Minnan nursery rhymes are children's songs written and sung in Minnan, which are mainly popular in China, Fujian, Minnan, Taiwan Province, China, China and overseas Chinese in Southeast Asia. Moonlight is a folk nursery rhyme in Fujian in the Tang Dynasty, which is very similar in theme and structure to the nursery rhyme of the same name circulating in southern Fujian today, although it is different in words. It can be seen that Minnan nursery rhymes appeared in the Tang Dynasty. After the middle and late Ming Dynasty, as Minnan people crossed Taiwan Province Province and went south to Southeast Asia, Minnan nursery rhymes spread to China, Taiwan Province Province and Southeast Asian countries.

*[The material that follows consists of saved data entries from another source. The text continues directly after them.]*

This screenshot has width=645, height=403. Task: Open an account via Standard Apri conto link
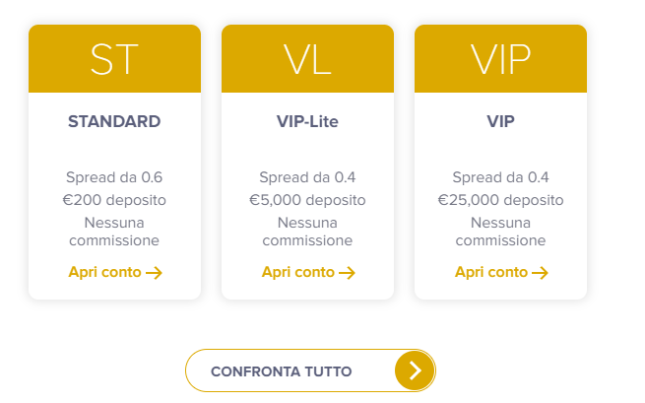pyautogui.click(x=115, y=272)
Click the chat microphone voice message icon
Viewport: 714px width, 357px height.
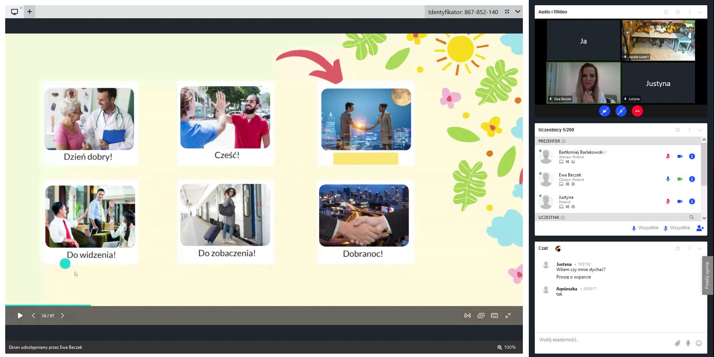point(688,343)
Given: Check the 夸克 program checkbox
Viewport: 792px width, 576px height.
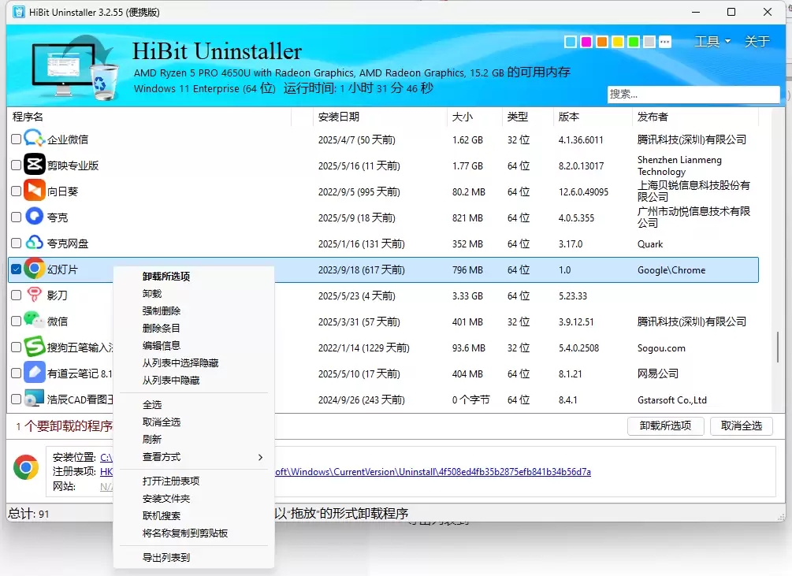Looking at the screenshot, I should coord(17,217).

And take root in these areas, promote each other with local culture, and create many new nursery rhymes. From the content, Minnan nursery rhymes can be roughly divided into current politics (such as shooting at the sun), parenting (such as rocking), games (such as clapping hands), animals (such as bees), plants (such as songs), knowledge (such as 123) and folk customs (such as wai).
artistic charm
From the form of performance, Minnan nursery rhymes can be divided into singing (oral reading or chanting), singing (singing nursery rhymes with music), playing nursery rhymes (singing nursery rhymes while playing games) and dancing (singing nursery rhymes while dancing). Minnan nursery rhymes have inherited the traditional artistic technique of "going to Fu Bi" in China, and used various rhetorical devices to express things by using the beauty of music and rhythm brought by the richness of pronunciation and the diversity of rhymes in Minnan dialect, so as to improve the artistic effect of the content and enhance the artistic appeal and charm.

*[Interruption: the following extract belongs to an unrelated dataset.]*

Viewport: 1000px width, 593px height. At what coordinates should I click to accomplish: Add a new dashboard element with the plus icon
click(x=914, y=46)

For example, The Woodlouse Marries Weng adopts personification rhetoric, and A Grass Exposes a Little adopts metonymy rhetoric. The Three Fires in Biography of Seven Sons use exaggerated rhetoric, while Shoulan Song uses parallelism rhetoric. "Flower Arrangement by People" adopts the rhetorical device of contrast, and "Crying for God" adopts the rhetorical device of repetition and so on.